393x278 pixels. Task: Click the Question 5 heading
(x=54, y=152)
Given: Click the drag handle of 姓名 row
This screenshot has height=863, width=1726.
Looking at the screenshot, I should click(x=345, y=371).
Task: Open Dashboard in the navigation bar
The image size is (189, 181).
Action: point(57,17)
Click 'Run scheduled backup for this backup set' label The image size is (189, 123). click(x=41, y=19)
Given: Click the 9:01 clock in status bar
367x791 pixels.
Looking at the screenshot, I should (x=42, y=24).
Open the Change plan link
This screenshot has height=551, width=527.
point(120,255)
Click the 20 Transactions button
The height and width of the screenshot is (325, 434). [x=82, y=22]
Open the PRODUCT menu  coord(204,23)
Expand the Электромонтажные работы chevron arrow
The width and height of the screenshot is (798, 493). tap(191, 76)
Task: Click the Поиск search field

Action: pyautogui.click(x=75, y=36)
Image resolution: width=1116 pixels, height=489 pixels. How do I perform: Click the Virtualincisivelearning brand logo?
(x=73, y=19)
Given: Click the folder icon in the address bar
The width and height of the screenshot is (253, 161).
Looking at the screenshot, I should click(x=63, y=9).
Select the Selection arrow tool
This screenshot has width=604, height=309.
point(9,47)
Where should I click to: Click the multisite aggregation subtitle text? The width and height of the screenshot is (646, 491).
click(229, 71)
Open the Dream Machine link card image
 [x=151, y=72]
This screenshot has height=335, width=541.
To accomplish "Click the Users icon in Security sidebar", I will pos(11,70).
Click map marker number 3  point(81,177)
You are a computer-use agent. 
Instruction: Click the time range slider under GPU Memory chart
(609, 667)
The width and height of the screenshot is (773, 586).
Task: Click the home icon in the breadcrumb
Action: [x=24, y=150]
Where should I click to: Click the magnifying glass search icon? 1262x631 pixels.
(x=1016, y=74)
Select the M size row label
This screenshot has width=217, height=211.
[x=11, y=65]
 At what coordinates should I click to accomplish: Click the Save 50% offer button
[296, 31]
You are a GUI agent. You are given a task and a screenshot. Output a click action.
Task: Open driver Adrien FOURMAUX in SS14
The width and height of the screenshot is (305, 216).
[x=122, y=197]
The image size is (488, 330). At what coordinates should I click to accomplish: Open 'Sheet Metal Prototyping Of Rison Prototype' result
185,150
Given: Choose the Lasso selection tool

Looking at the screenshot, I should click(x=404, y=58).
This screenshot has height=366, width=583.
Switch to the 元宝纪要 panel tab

*HOW TO COMPLETE THIS TASK*
Go through the data and show each line that holds "agent".

*ANSWER SPACE*
You are a computer-use agent. 
You are a GUI agent. You are given a task and a screenshot. Output a click action.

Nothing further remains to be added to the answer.